TOKYO (AP) – Japanese architect Fumihiko Maki, who won the prestigious Pritzker Prize for designs praised as smartly and artfully fusing the East with the West, has died. He was 95.

Maki, who taught architecture and urban design at Harvard, died on June 6, his office, Maki & Associates, said yesterday.

Japanese media reports attributed the cause of death to old age. The office declined to confirm the reports.

The National Museum of Modern Art in Kyoto is considered one of his classic designs, with floating forms of glass, metal and concrete. Its gray exterior appears simple at first glance but sets off patterns of reflected light on rough and polished marble.

In the United States (US), Maki’s projects included the Yerba Buena Center for the Arts in San Francisco and 4 World Trade Center in New York. He also did the Makuhari Messe exhibition hall in Chiba, Japan, and the Hillside Terrace Complex in Tokyo.

Maki in the 1980s designed Tokyo’s Spiral building, whose management mourned his death and thanked him for “the beautiful slopes and the rich space that envisioned an urban park.”

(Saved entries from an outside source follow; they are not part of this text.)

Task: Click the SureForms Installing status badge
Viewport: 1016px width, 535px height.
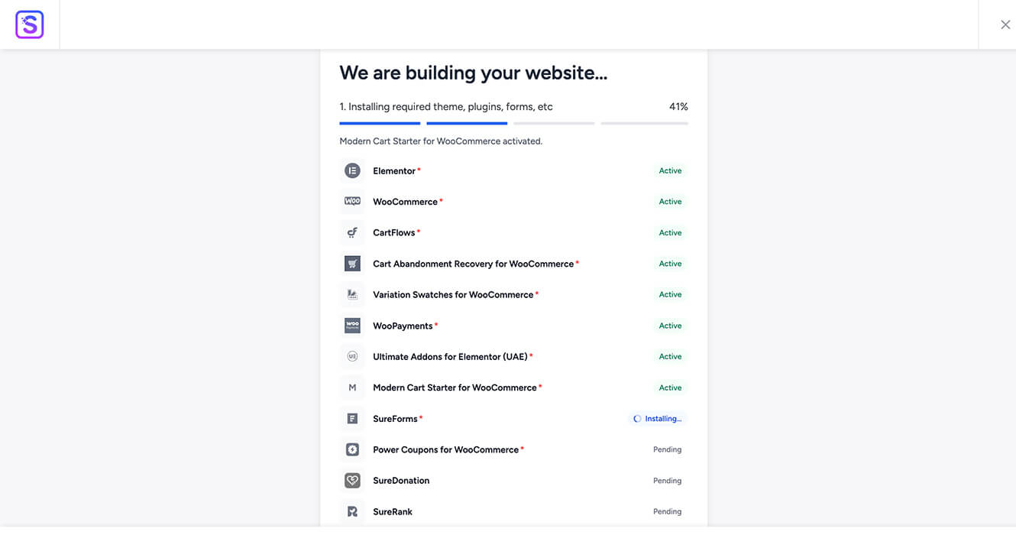Action: click(657, 419)
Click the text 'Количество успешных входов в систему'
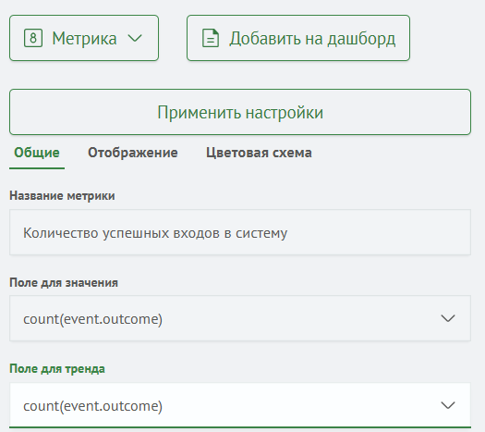 pos(155,233)
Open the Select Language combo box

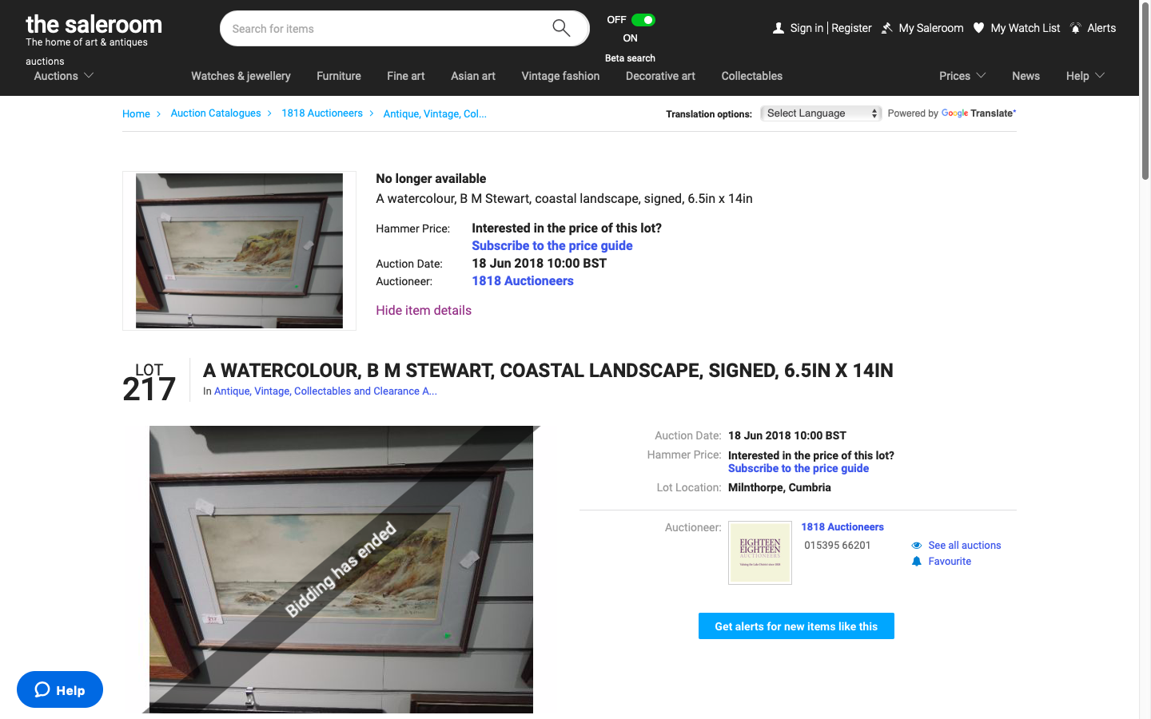click(821, 113)
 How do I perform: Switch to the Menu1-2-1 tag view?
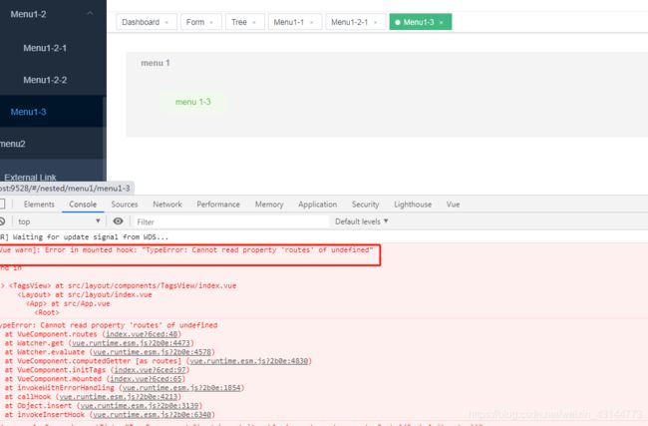point(349,22)
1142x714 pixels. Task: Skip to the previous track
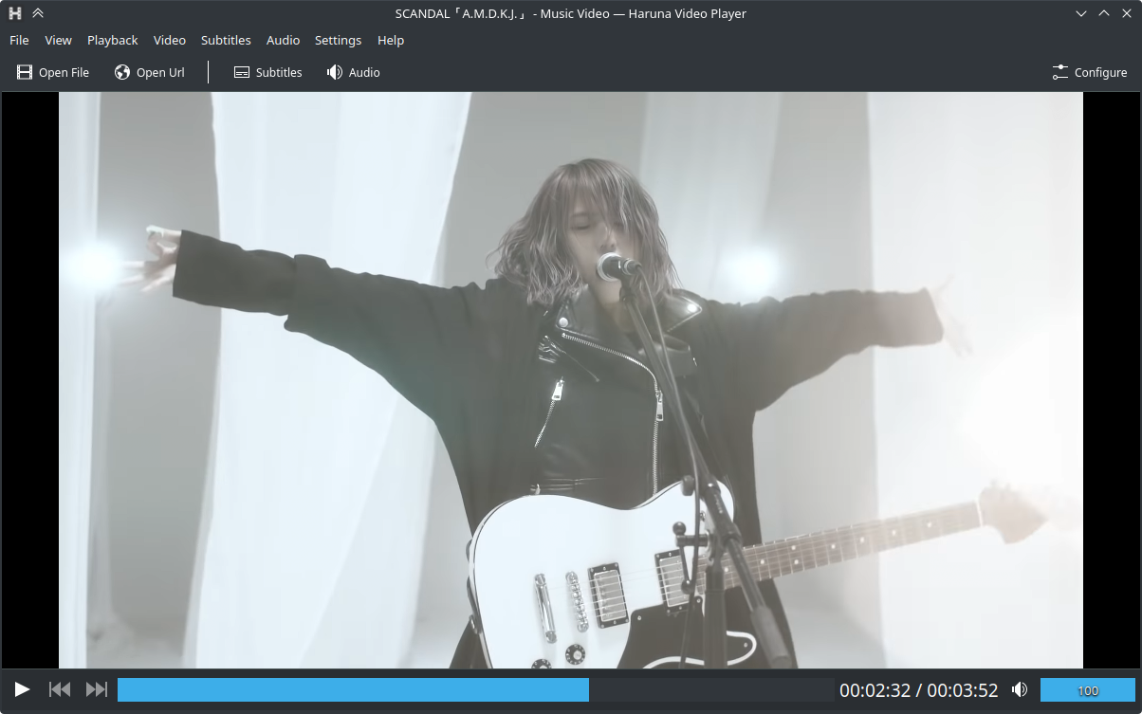[60, 689]
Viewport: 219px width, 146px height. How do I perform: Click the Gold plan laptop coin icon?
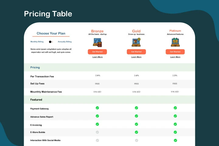pos(136,42)
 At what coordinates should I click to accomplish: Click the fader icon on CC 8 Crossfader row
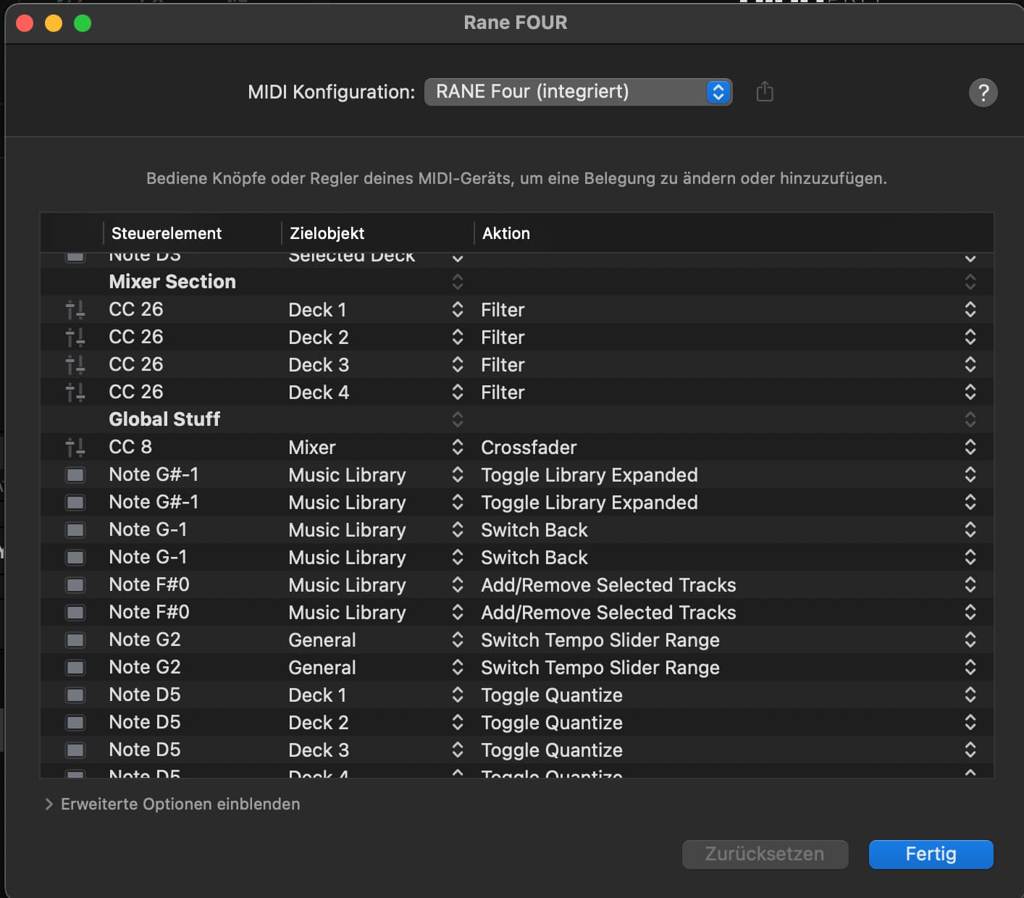point(75,448)
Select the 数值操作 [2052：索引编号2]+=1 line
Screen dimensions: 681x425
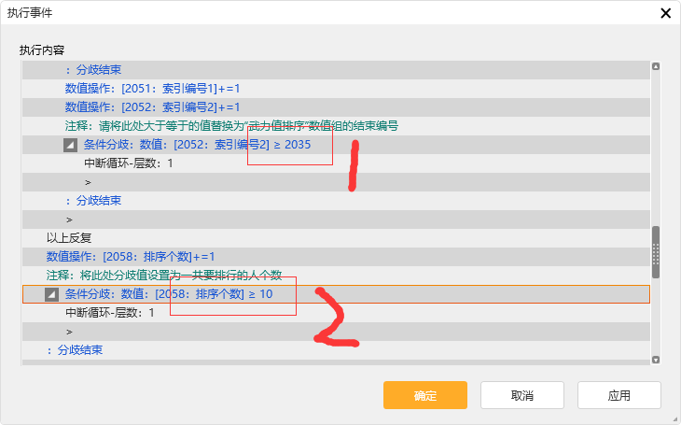(x=152, y=107)
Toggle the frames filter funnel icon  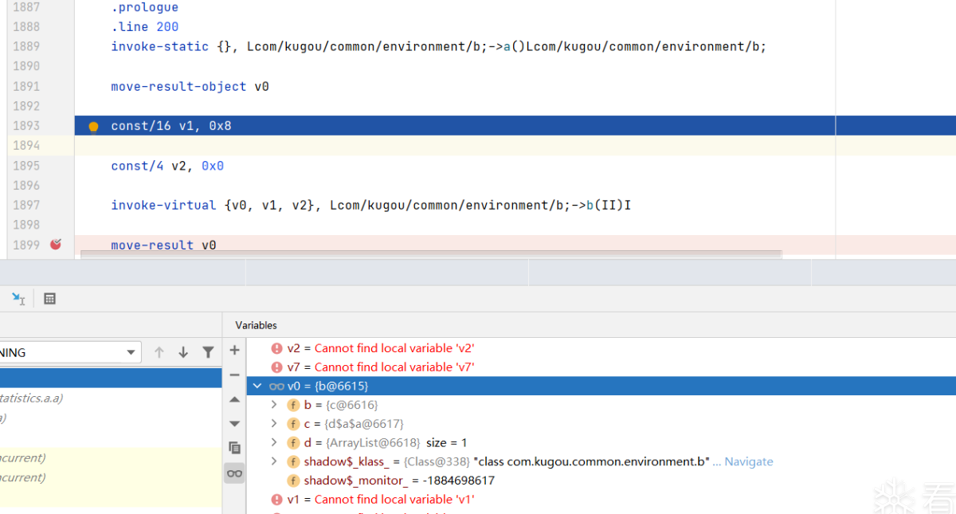[x=208, y=352]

In 2013, Maki complained about the then planned spaceship-like design of the 2020 Tokyo Olympics stadium, slamming it as too expensive and clashing with its surroundings. He said he had the support 100 other people, including architects, in opposing the size of the proposed design by British-Iraqi architect Zaha Hadi. “The problems I see with the planned stadium all relate to the issue of scale,” he said.

That design was eventually ditched for a more modest-looking design by Kengo Kuma which used pieces of wood for a natural Japanese look.

Born in Tokyo in 1928, Maki was educated at the University of Tokyo, the Cranbrook Academy of Art in Michigan and Harvard University Graduate School of Design.

Maki was the second Japanese to win the Pritzker, hailed as the Nobel Prize of architecture, after Kenzo Tange, his mentor.